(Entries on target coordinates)
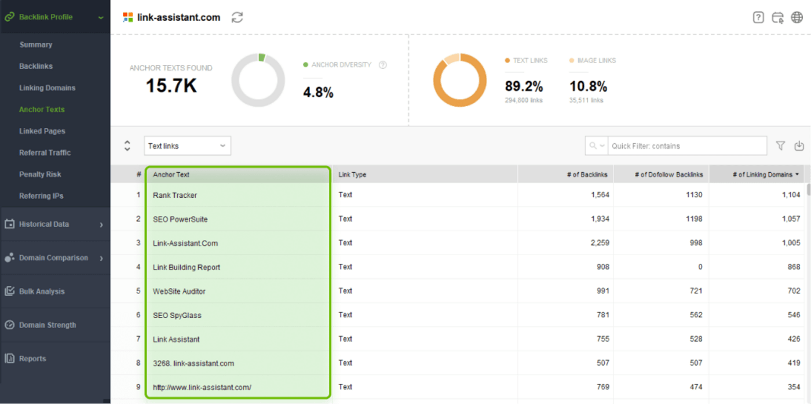Click the expand rows double-chevron icon
This screenshot has width=811, height=404.
[126, 145]
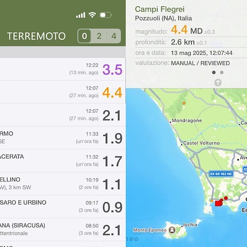Tap the Monte Epomeo map pin icon
The height and width of the screenshot is (247, 247).
pos(172,230)
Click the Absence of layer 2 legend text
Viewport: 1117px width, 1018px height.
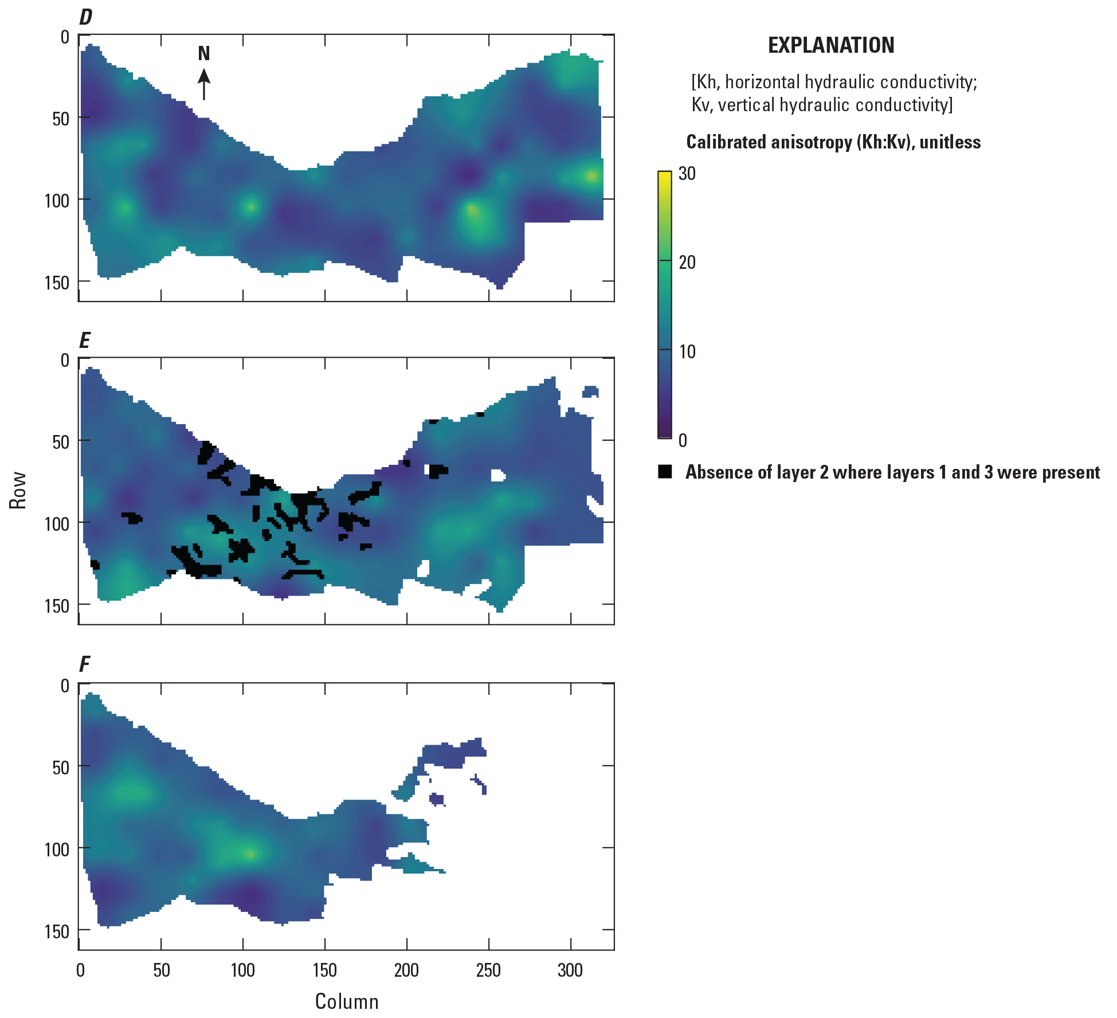892,472
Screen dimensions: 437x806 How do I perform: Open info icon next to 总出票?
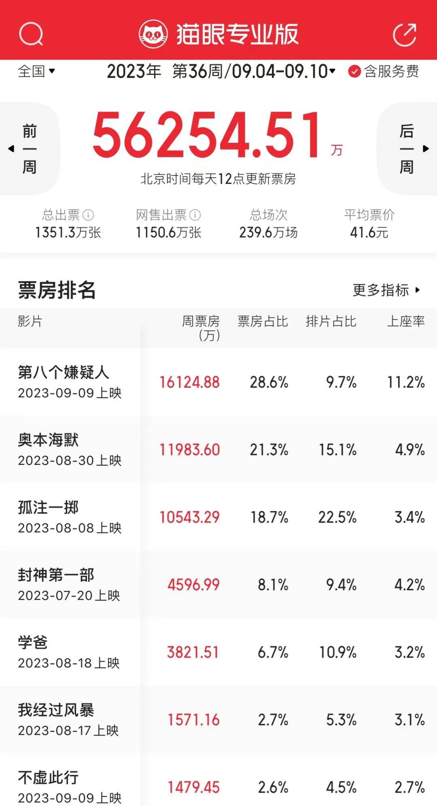tap(88, 215)
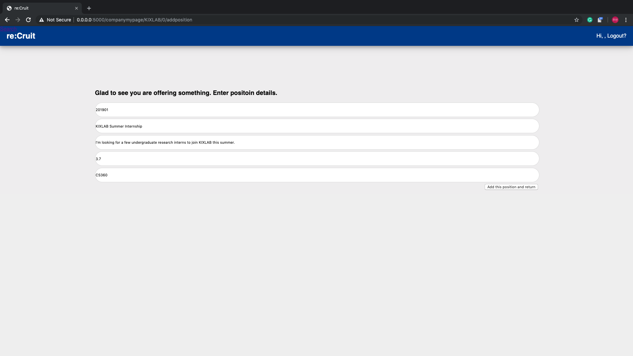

### WHAT THIS TASK INVOLVES
Please output all the entries above line for line without any changes, leaving out the pictures.

### COMPLETE ANSWER
Click the expand rows double-chevron icon
This screenshot has width=811, height=404.
[126, 145]
Tap the Monte Epomeo map pin icon
The height and width of the screenshot is (247, 247).
pos(172,230)
Click the Absence of layer 2 legend text
Viewport: 1117px width, 1018px height.
892,472
Screen dimensions: 437x806 How do I perform: Open info icon next to 总出票?
tap(88, 215)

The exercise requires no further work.